Request - Reproduce verbatim the stretch of lines below from the line containing "Given: Click the 10² y-axis tick label" through the line containing "Looking at the screenshot, I should click(x=882, y=70).", including both of those lines and nothing else.

Records from a pointing dataset -
* BEGIN *

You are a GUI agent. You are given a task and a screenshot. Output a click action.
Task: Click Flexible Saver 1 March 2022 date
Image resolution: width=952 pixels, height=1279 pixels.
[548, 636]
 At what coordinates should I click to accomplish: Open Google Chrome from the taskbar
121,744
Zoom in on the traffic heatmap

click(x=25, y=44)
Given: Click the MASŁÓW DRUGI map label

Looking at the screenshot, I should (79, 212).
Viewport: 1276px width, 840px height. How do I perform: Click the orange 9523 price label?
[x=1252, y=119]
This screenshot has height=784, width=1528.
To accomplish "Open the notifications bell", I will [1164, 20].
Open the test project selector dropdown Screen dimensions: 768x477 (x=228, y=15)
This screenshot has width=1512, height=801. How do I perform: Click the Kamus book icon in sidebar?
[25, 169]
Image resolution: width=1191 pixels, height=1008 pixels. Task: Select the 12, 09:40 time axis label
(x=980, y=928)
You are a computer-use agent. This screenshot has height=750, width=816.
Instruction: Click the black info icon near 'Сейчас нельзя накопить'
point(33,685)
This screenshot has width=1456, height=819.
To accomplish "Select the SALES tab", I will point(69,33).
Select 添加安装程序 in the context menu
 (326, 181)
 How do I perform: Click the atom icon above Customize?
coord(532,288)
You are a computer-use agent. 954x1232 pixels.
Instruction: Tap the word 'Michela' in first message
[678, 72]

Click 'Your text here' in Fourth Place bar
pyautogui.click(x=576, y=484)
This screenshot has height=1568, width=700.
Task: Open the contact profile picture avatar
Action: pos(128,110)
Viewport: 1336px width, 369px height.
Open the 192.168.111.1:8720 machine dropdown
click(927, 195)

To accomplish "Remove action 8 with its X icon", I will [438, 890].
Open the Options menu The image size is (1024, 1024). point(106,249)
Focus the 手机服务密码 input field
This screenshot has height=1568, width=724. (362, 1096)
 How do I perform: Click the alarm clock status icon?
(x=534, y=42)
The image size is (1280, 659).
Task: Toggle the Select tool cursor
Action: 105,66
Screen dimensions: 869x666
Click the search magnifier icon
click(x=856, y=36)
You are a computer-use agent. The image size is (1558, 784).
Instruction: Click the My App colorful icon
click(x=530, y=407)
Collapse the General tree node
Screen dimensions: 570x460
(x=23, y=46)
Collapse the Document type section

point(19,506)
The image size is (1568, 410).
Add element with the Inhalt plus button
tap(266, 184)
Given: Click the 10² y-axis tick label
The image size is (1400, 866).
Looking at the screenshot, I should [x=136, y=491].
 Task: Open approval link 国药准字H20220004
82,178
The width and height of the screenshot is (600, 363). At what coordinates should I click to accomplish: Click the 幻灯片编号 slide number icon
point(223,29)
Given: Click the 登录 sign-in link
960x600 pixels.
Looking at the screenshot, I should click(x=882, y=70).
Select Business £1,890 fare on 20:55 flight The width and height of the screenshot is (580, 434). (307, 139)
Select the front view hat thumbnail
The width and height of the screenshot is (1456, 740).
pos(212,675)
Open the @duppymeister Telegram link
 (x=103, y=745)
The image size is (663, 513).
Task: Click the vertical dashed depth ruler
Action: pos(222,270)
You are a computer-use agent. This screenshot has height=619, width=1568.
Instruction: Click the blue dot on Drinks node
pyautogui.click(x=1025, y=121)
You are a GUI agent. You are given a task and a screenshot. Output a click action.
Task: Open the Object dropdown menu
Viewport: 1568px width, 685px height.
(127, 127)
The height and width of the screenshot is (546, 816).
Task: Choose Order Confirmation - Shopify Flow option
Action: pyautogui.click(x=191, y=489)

* END *

Problem solution -
Given: Click the 10² y-axis tick label
The image size is (1400, 866).
Looking at the screenshot, I should [x=136, y=491].
 Task: Open approval link 国药准字H20220004
82,178
The width and height of the screenshot is (600, 363). At what coordinates should I click to accomplish: Click the 幻灯片编号 slide number icon
point(223,29)
Given: Click the 登录 sign-in link
960x600 pixels.
Looking at the screenshot, I should click(x=882, y=70).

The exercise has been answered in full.